Work item
Given the records below, would you repeat exactly the lines that begin at the one containing "Terms of Service (254, 2433)" and end at the one containing "The Dungeon Anarchist's Cookbook (40, 1695)", inclusive?
======== Exercise data ========
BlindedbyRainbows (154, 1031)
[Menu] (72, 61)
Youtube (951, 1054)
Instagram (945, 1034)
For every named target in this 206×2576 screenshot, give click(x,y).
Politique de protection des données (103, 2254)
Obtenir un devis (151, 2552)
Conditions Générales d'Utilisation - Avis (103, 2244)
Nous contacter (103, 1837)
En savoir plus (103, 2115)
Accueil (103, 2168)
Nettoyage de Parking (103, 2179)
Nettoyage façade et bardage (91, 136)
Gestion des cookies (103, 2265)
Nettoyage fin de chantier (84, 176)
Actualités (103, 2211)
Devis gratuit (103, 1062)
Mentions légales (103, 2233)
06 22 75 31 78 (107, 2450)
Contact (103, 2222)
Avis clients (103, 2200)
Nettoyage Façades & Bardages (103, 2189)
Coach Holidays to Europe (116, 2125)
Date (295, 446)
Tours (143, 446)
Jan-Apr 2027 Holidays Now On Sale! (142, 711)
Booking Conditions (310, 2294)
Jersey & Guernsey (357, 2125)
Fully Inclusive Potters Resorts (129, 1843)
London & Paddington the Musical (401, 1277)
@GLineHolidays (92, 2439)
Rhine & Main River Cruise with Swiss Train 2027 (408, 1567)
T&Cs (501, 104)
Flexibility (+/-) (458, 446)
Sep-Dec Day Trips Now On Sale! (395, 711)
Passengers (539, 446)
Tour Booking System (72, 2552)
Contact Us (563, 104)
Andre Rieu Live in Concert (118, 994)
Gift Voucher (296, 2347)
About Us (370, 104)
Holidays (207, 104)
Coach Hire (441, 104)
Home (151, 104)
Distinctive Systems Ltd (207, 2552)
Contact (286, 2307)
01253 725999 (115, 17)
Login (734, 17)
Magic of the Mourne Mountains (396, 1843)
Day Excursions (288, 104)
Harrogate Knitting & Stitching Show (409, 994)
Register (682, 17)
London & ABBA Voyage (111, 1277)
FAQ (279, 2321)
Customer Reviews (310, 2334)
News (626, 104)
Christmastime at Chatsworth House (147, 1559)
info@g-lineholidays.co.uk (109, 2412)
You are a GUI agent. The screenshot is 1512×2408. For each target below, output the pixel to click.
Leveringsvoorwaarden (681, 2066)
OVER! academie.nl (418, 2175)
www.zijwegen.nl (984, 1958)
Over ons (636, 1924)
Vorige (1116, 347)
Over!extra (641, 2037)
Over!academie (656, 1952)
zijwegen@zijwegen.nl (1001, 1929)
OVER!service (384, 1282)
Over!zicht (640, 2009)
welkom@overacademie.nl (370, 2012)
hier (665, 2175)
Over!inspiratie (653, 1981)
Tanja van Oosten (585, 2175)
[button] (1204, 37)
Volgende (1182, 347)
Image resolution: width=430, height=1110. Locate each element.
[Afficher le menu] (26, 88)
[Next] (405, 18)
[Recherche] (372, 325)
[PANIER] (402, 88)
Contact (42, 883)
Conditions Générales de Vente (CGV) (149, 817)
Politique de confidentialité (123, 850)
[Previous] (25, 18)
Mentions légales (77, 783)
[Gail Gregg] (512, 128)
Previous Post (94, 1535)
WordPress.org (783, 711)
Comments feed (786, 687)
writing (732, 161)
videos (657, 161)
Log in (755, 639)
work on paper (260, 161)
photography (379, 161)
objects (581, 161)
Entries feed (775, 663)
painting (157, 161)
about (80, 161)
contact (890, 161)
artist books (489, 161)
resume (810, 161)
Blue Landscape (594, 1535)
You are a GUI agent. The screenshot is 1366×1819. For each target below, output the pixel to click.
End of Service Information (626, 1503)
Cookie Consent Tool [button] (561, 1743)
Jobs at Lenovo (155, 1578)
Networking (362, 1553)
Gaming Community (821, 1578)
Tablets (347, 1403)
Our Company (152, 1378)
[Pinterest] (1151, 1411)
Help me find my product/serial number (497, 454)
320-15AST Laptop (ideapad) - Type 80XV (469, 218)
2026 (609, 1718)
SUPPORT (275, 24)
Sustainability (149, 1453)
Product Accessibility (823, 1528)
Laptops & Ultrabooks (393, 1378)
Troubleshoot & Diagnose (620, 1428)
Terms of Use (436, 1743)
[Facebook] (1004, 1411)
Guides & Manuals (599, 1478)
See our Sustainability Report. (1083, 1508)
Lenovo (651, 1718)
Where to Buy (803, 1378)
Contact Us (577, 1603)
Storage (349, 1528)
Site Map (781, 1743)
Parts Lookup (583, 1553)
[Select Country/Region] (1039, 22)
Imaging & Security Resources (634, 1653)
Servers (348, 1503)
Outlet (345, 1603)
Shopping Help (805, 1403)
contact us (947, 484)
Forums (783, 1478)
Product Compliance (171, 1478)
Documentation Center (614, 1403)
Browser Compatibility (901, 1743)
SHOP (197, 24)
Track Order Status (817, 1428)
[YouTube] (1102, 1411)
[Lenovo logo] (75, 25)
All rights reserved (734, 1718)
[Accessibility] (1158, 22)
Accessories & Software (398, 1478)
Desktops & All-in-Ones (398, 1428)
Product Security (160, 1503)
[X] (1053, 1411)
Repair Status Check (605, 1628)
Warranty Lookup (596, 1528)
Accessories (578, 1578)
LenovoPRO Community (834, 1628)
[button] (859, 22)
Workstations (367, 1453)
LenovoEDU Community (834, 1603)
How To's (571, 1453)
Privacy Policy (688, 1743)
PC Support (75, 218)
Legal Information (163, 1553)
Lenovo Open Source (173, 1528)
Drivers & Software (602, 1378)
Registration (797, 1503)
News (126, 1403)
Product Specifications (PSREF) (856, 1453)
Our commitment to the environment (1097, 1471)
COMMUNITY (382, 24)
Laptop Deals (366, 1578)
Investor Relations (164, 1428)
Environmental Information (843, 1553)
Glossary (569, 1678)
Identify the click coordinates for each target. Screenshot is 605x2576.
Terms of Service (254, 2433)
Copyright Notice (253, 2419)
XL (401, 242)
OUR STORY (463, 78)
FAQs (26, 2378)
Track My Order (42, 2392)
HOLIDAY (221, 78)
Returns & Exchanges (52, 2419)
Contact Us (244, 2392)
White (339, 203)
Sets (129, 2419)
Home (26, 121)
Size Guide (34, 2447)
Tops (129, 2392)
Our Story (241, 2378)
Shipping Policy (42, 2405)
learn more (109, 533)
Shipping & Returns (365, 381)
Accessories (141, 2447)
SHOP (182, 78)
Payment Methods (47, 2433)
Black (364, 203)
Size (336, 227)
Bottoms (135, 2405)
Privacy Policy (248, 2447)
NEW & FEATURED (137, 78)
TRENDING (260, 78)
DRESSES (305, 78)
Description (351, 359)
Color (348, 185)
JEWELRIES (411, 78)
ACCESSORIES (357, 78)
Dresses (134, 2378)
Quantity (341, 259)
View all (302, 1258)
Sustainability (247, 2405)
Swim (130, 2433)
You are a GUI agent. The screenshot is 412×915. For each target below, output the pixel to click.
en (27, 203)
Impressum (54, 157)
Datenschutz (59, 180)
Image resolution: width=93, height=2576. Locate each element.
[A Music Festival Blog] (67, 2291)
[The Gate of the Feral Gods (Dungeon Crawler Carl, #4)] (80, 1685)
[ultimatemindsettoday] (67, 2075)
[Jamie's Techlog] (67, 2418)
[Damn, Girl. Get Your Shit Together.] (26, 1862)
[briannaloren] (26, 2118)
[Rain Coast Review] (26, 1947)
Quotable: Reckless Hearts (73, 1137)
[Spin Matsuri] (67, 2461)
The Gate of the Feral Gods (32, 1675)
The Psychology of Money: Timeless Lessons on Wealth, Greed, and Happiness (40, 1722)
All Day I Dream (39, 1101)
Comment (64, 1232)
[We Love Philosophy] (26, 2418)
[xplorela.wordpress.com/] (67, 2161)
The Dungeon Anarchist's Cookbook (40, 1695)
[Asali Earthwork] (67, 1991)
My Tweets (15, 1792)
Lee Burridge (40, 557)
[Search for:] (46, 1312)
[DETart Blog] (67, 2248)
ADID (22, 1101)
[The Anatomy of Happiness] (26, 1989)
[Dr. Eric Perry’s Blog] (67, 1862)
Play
========
Expected output
Terms of Service (254, 2433)
Copyright Notice (253, 2419)
XL (401, 242)
OUR STORY (463, 78)
FAQs (26, 2378)
Track My Order (42, 2392)
HOLIDAY (221, 78)
Returns & Exchanges (52, 2419)
Contact Us (244, 2392)
White (339, 203)
Sets (129, 2419)
Home (26, 121)
Size Guide (34, 2447)
Tops (129, 2392)
Our Story (241, 2378)
Shipping Policy (42, 2405)
learn more (109, 533)
Shipping & Returns (365, 381)
Accessories (141, 2447)
SHOP (182, 78)
Payment Methods (47, 2433)
Black (364, 203)
Size (336, 227)
Bottoms (135, 2405)
Privacy Policy (248, 2447)
NEW & FEATURED (137, 78)
TRENDING (260, 78)
DRESSES (305, 78)
Description (351, 359)
Color (348, 185)
JEWELRIES (411, 78)
ACCESSORIES (357, 78)
Dresses (134, 2378)
Quantity (341, 259)
View all (302, 1258)
Sustainability (247, 2405)
Swim (130, 2433)
You are a GUI agent. The screenshot is 412×915. For each target below, output the pixel to click.
en (27, 203)
Impressum (54, 157)
Datenschutz (59, 180)
Image resolution: width=93, height=2576. Locate each element.
[A Music Festival Blog] (67, 2291)
[The Gate of the Feral Gods (Dungeon Crawler Carl, #4)] (80, 1685)
[ultimatemindsettoday] (67, 2075)
[Jamie's Techlog] (67, 2418)
[Damn, Girl. Get Your Shit Together.] (26, 1862)
[briannaloren] (26, 2118)
[Rain Coast Review] (26, 1947)
Quotable: Reckless Hearts (73, 1137)
[Spin Matsuri] (67, 2461)
The Gate of the Feral Gods (32, 1675)
The Psychology of Money: Timeless Lessons on Wealth, Greed, and Happiness (40, 1722)
All Day I Dream (39, 1101)
Comment (64, 1232)
[We Love Philosophy] (26, 2418)
[xplorela.wordpress.com/] (67, 2161)
The Dungeon Anarchist's Cookbook (40, 1695)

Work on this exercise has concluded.